Une boucle sans fin qui a abouti aujourd’hui à ces mastodontes surpuissants. « Ce n’est pas une stratégie volontaire de miser toutes son économie sur quatre cinq poules aux œufs d’or », explique l’experte, « mais plutôt la conséquence involontaire de ce choix. » Lors de la crise de 1997 en Corée du Sud, le pays se rend compte que « les chaebols sont presque devenus plus puissants que l’Etat. Ce dernier n’avait aucun moyen de les contraindre ».

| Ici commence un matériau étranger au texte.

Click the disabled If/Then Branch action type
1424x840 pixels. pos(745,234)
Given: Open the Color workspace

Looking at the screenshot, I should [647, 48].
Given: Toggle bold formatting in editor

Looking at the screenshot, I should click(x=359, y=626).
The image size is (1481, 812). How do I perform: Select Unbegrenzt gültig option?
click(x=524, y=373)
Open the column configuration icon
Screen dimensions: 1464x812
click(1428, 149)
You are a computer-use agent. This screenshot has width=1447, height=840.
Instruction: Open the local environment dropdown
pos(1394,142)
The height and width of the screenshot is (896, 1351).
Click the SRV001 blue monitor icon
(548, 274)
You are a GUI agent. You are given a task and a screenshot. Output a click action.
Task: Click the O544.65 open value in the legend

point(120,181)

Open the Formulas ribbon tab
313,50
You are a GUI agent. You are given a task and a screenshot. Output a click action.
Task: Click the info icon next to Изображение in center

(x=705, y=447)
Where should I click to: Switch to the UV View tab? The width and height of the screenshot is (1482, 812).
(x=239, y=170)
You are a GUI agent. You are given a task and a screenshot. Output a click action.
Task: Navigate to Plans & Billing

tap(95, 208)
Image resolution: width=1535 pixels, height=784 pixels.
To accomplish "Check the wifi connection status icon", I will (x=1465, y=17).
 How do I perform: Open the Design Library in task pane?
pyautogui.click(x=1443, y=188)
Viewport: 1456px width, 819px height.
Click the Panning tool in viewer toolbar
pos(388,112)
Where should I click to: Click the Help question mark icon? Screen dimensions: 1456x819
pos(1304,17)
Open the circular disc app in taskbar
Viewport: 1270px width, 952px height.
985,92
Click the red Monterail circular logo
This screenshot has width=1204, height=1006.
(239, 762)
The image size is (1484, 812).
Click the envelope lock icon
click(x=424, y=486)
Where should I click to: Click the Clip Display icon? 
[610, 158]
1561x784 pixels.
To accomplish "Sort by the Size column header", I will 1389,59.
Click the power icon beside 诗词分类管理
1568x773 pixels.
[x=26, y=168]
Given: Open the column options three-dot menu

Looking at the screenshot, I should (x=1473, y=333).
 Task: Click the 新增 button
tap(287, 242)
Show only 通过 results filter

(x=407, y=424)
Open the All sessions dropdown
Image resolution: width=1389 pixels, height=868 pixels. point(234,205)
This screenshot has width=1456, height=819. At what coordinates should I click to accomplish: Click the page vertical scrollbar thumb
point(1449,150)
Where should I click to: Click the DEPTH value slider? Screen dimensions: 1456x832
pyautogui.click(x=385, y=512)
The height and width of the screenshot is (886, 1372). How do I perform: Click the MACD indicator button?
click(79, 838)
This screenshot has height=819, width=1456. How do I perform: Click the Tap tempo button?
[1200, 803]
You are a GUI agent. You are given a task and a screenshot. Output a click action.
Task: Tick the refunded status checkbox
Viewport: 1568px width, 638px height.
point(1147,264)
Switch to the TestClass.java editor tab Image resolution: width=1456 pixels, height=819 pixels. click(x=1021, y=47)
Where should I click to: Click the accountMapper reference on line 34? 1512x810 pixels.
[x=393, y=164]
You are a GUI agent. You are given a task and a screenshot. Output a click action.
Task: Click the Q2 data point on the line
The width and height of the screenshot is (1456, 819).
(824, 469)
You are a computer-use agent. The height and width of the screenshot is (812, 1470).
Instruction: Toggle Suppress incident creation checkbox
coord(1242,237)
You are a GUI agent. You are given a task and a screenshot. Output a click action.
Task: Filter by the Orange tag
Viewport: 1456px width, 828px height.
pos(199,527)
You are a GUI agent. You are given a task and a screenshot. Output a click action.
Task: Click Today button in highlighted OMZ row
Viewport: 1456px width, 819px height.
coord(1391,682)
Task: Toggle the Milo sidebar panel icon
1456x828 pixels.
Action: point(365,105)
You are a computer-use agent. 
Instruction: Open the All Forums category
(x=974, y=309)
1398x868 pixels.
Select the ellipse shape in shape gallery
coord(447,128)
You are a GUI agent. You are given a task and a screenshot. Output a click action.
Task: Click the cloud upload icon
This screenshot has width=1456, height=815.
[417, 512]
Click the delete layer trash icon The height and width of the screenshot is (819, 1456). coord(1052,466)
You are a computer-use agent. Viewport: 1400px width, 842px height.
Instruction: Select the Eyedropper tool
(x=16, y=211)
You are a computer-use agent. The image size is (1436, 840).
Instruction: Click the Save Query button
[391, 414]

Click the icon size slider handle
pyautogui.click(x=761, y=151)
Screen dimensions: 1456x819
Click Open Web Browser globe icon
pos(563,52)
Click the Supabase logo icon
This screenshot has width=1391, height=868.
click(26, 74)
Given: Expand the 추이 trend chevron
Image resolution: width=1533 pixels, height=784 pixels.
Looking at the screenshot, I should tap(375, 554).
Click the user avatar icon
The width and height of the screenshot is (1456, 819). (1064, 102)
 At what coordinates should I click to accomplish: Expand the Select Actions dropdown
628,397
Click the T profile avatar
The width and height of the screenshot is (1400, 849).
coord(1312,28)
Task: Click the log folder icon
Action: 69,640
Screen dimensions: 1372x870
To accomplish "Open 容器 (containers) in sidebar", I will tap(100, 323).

Samsung, « un Etat dans l’Etat »
« Un tel modèle serait quasiment impossible en Occident », souligne Julien Pillot. Non seulement les économies sont historiquement plus diversifiées, « mais de tels conglomérats seraient notamment empêchés par les gouvernements, en interdisant certaines fusions-acquisitions, en raison du droit à la concurrence. Les Etats occidentaux se battent contre de telles situations de monopoles. » Quant à Samsung, le plus puissant d’entre eux, « c’est devenu un Etat dans l’Etat », poursuit Françoise Nicolas. A fortiori en 2026, où le groupe réalise des résultats records. Au premier trimestre, il a déjà engendré des bénéfices supérieurs à toute son année 2025, notamment grâce au boom de l’intelligence artificielle.
Selon Counterpoint Research, 36 % de toutes les puces mémoires DRAM de la planète sont fabriquées par Samsung, tout comme 22 % des mémoires à large bande passante (HBM) – composées d’un empilement de puces DRAM. Deux bijoux technologiques très demandés par tous les géants de l’IA, dont les modèles nécessitent toujours plus de mémoire, renseigne Alexandre Kateb, économiste fondateur de Multipolarity AI, une entreprise d’intelligence économique.
Or, les 48.000 salariés qui menaçaient de faire grève étaient tous dans le secteur des microprocesseurs, de quoi paralyser fortement la production de puces. « Cela aurait forcément fini par égalementimpacter son principal concurrent coréen sur le domaine, Sk Hynix », prévient Alexandre Kateb, « et par effet ricochet, toute l’économie coréenne ».
Vers une intervention de l’Etat ?
L’économie mondiale du secteur aurait elle aussi été secouée. « Les sociétés coréennes ont un quasi-monopole sur le marché des mémoires électroniques, qui déploient les capacités d’IA partout dans le monde, notamment aux Etats-Unis », souligne Alexandre Kateb. De quoi expliquer les folles retombées économiques de Samsung… et l’envie pour les salariés d’en profiter.
Ces derniers ont donc naturellement demandé donc une meilleure rémunération en raison des profits colossaux de leur entreprise. Pendant près de 90 ans d’existence, Samsung n’a pas connu le moindre piquet de grève. En 2024, le « tabou » tombait enfin, avec une toute première mobilisation, à l’époque extrêmement limitée, mais servant surtout de ballon d’essai pour 2026. Un évènement qui avait déjà effrayé les autorités.
La situation est si sensible et Samsung si imposant en Corée du Sud, que le gouvernement se réservait, mercredi, le droit d’intervenir et de rendre la grève illégale au nom de l’intérêt national si aucun accord entre l’entreprise et le syndicat n’avait abouti.